Records from a collection
────

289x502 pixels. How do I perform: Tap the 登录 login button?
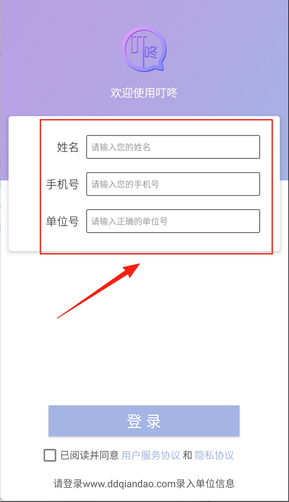[144, 421]
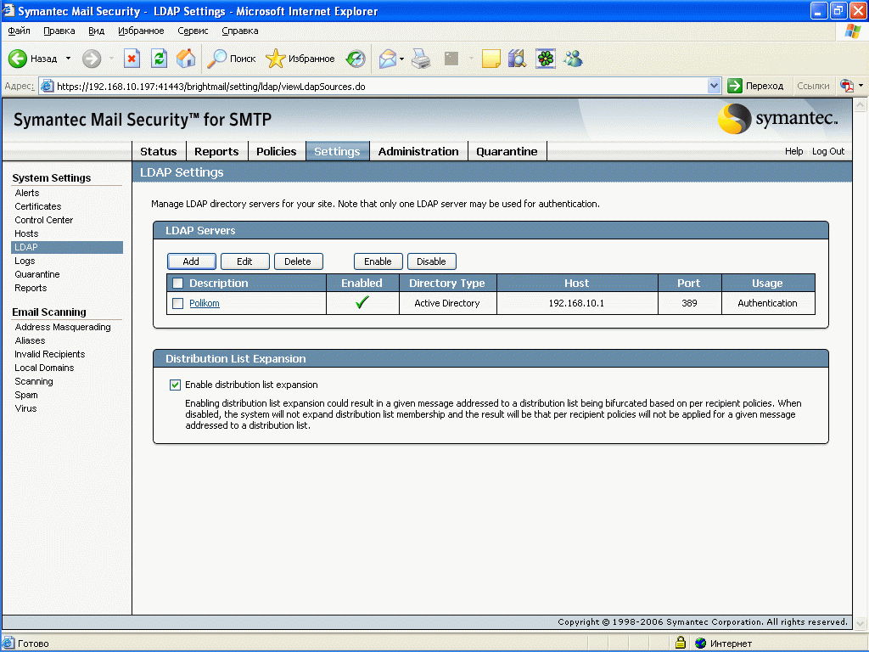Select all servers via Description header checkbox
Screen dimensions: 869x652
point(177,283)
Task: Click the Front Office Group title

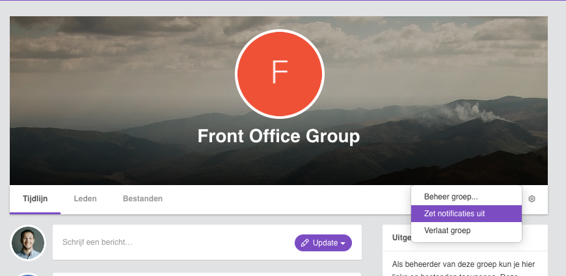Action: pos(278,136)
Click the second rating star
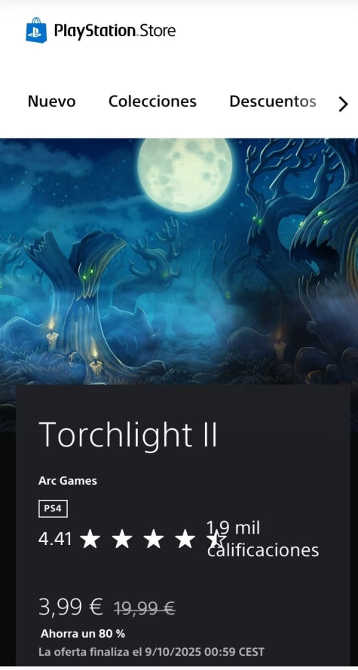358x670 pixels. pyautogui.click(x=122, y=540)
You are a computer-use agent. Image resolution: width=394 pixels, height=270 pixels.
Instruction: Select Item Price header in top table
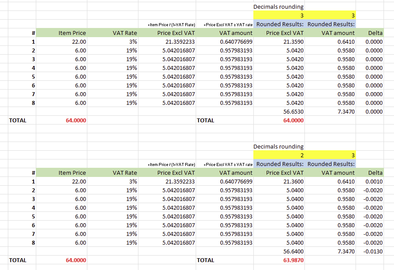pos(72,33)
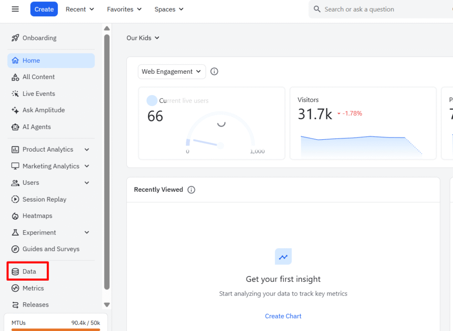Screen dimensions: 453x331
Task: Open the Our Kids project dropdown
Action: [x=143, y=38]
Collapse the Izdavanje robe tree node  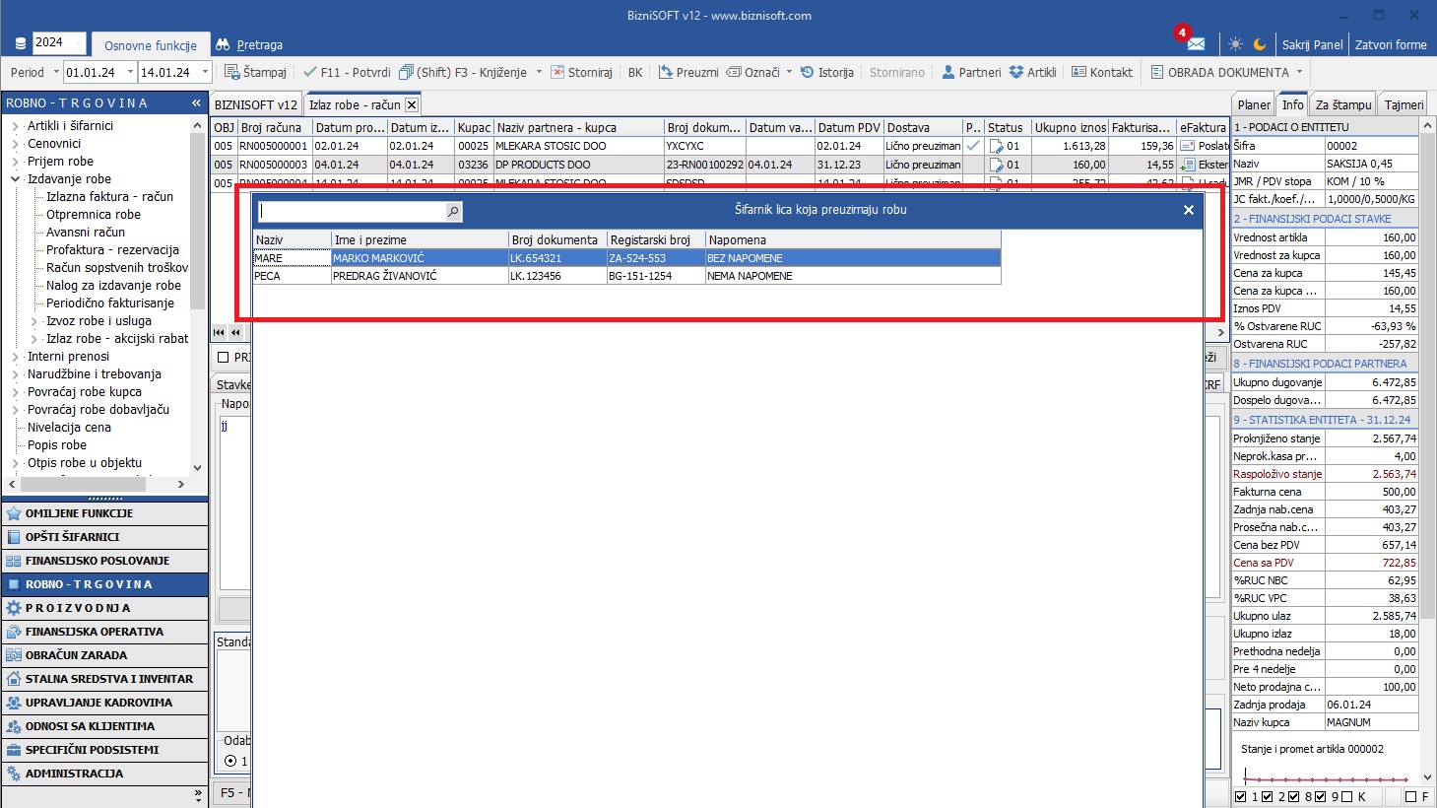point(16,179)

────

- [Task goal]: With the pictures left out, restate word for word every line of the data above, from the first down to the line that contains "You are a computer-use".

- [Task result]:
289x502 pixels. How do I perform: Tap the 登录 login button?
[144, 421]
Select all servers via Description header checkbox
Screen dimensions: 869x652
point(177,283)
Task: Click the Front Office Group title

Action: pos(278,136)
Click the second rating star
358x670 pixels. pyautogui.click(x=122, y=540)
You are a computer-use agent. Image resolution: width=394 pixels, height=270 pixels.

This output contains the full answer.